Local officials pleaded for helicopter rescues to get them out of the Taliban-infested countryside. Security companies added dozens of extra men to protect convoys running through insurgent territory. How could the government mafias be strengthening their grip on the drug routes?

  I may never know the answer, but one part of the equation seemed to be the way the government’s anti-drug police attacked rivals and protected friends. The Ministry of Counter Narcotics lacked armed men, but a branch of the Interior Ministry known as the Counter Narcotics Police of Afghanistan (CNPA) had a presence throughout the country and commanded about three thousand officers. Its men had better equipment and training than regular police. Their leader, General Mohammed Daud Daud, a deputy minister of interior with responsibility for the CNPA, was considered the country’s most powerful anti-drug czar.

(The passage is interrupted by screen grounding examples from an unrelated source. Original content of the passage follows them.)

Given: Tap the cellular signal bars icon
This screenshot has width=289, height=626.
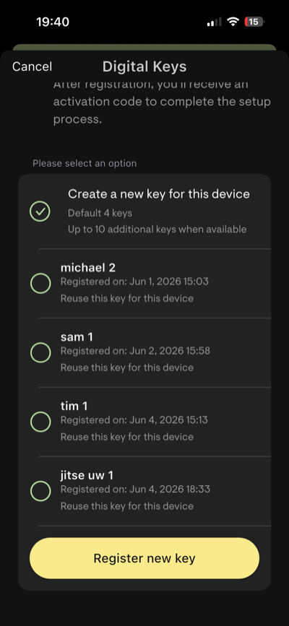Looking at the screenshot, I should [x=214, y=22].
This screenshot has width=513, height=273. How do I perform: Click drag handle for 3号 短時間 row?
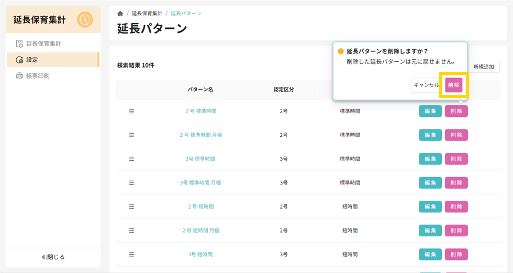(131, 255)
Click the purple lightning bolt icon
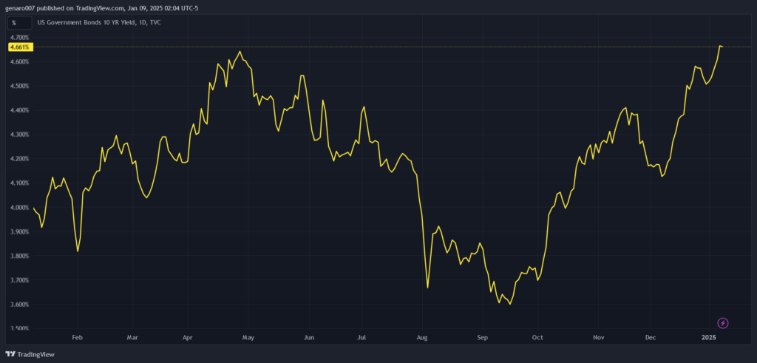757x363 pixels. pos(723,322)
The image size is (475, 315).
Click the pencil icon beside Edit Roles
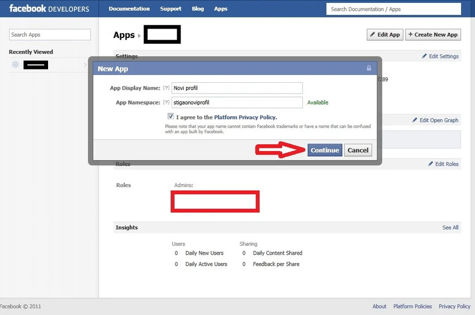click(430, 164)
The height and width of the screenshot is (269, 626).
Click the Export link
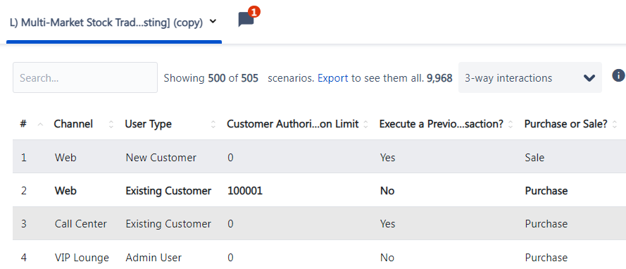pyautogui.click(x=333, y=78)
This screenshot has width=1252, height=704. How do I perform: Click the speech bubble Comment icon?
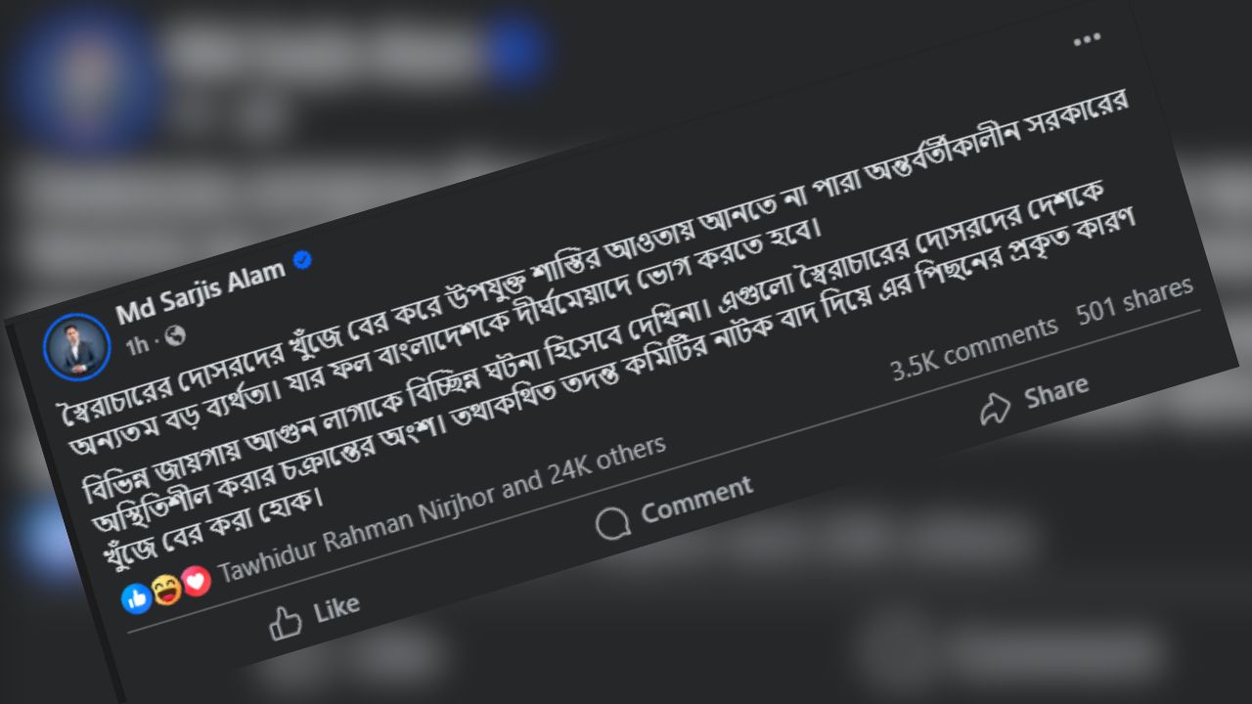pos(613,523)
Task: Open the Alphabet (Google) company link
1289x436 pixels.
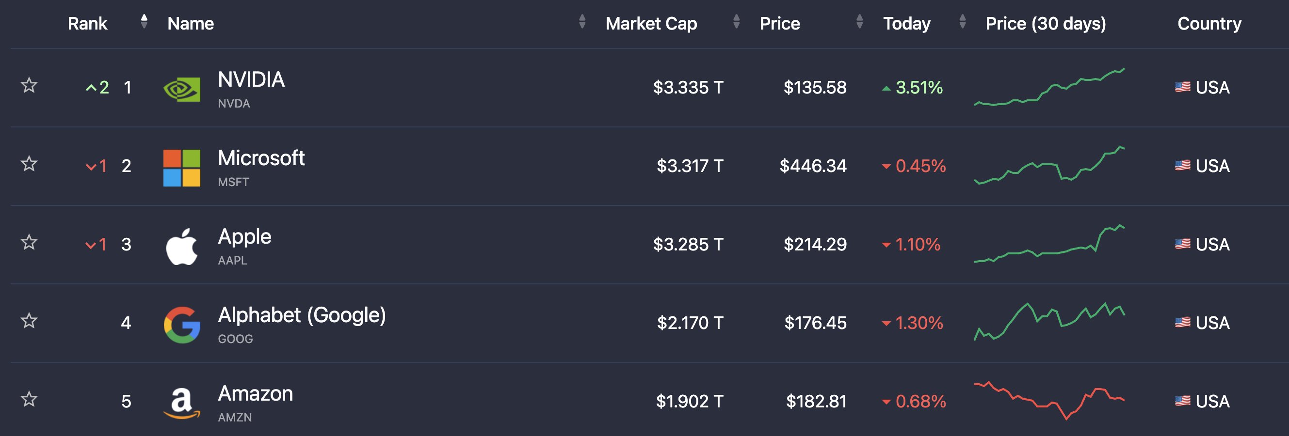Action: 302,316
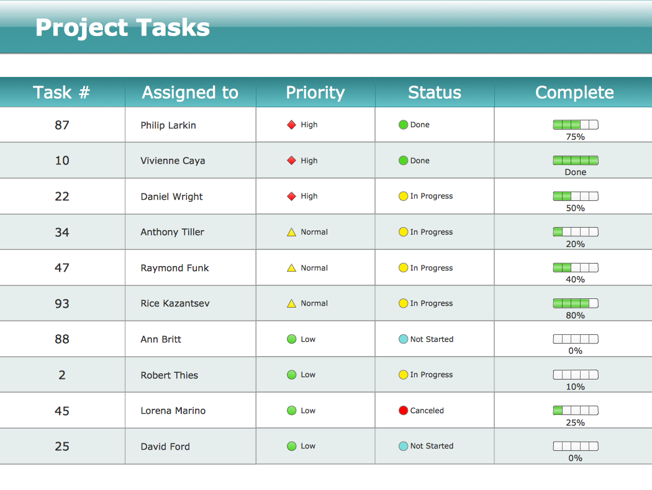Click the red diamond High icon for Daniel Wright

pyautogui.click(x=291, y=197)

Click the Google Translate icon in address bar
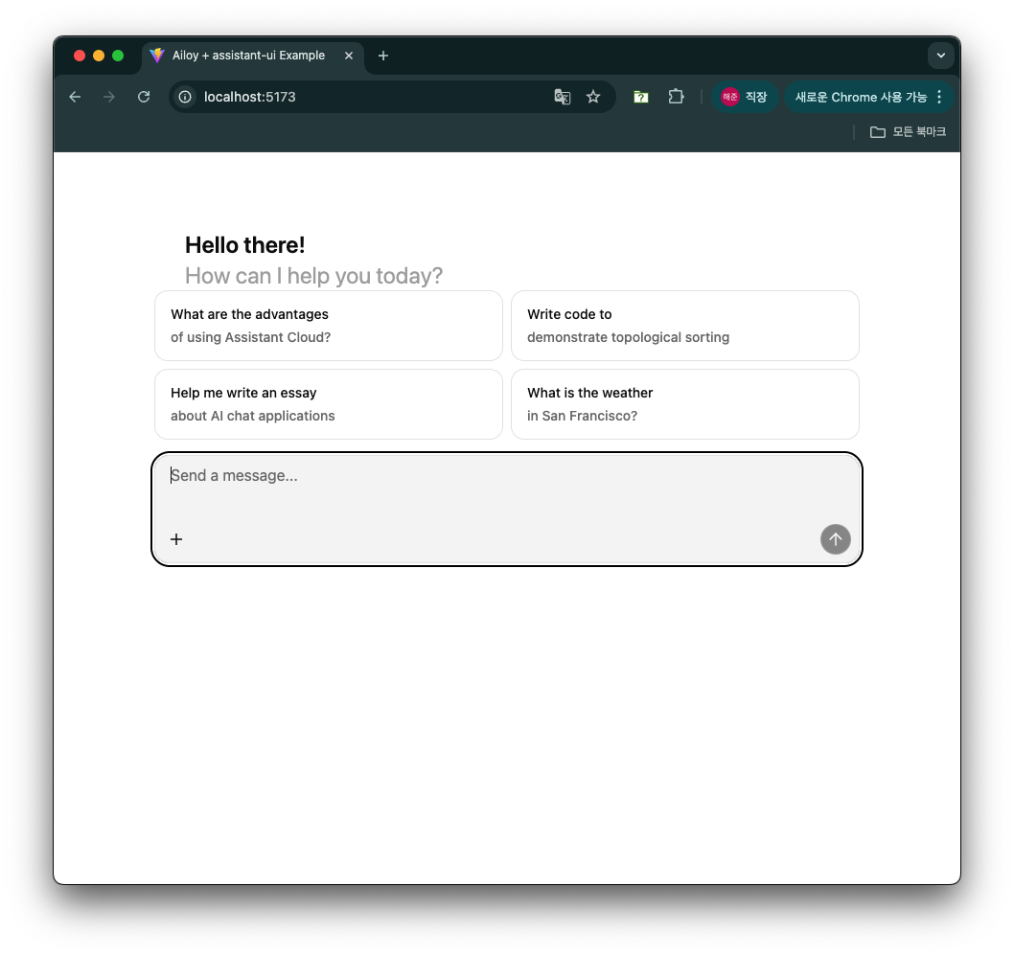563,97
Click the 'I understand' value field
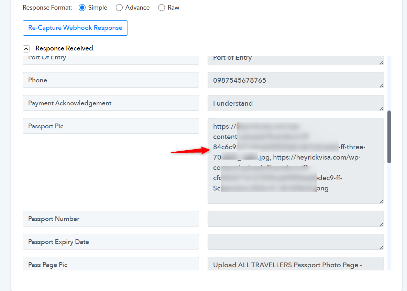The height and width of the screenshot is (291, 407). [x=295, y=103]
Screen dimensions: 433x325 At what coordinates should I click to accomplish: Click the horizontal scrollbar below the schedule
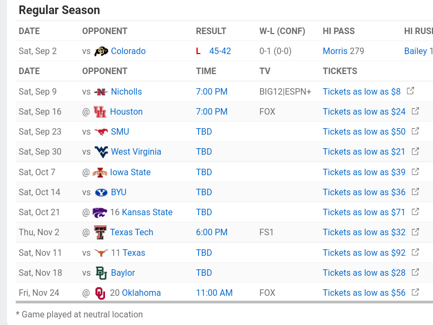[217, 302]
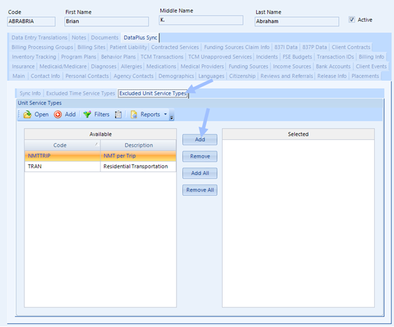Screen dimensions: 394x327
Task: Toggle the Active checkbox
Action: [x=352, y=20]

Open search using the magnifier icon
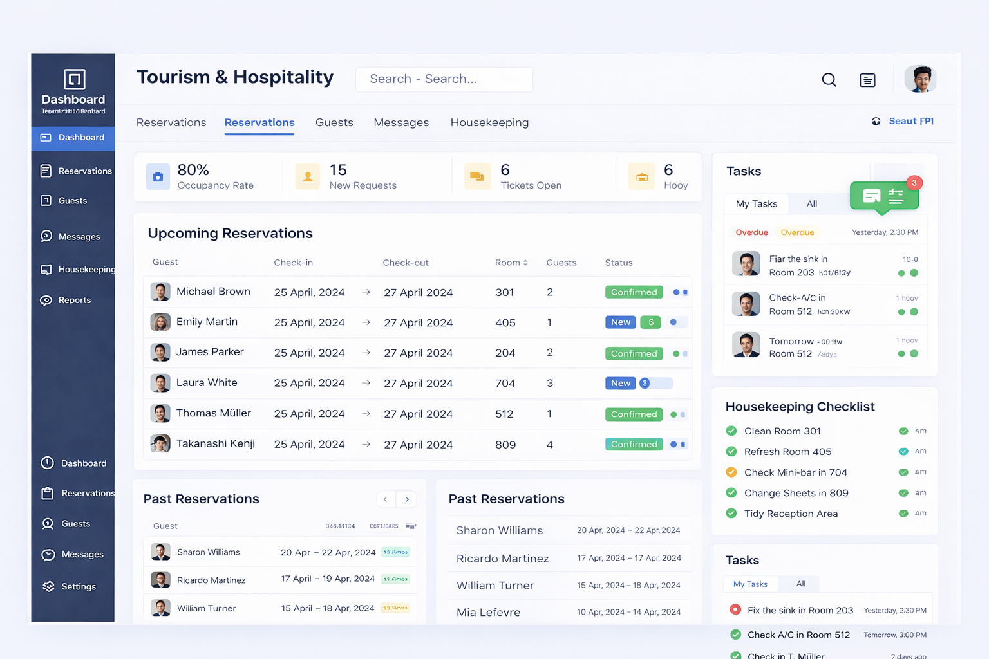click(x=829, y=80)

He was also widely believed to rank among the biggest players in the narcotics industry, as persistent rumours claimed that he used his position and his clout as a former militia commander to further his own interests. He vehemently denied any role in drug trafficking—“Your information is completely defective and deficient, and shameful for the prestige of journalism,” he told my translator—and I never did put together what you might consider legal evidence of wrongdoing. But in the final months of my assignment in Afghanistan I started to assemble some fascinating information about General Daud, as one example of the way drugs reached their fingers into government. Asking questions about the general seemed safer than investigating other government figures, because his status as a northerner made him less dangerous to me in the south. I was also lucky enough to find the kind of paper trail that rarely surfaces in Afghanistan: letters that appeared to directly link General Daud with a drug dealer.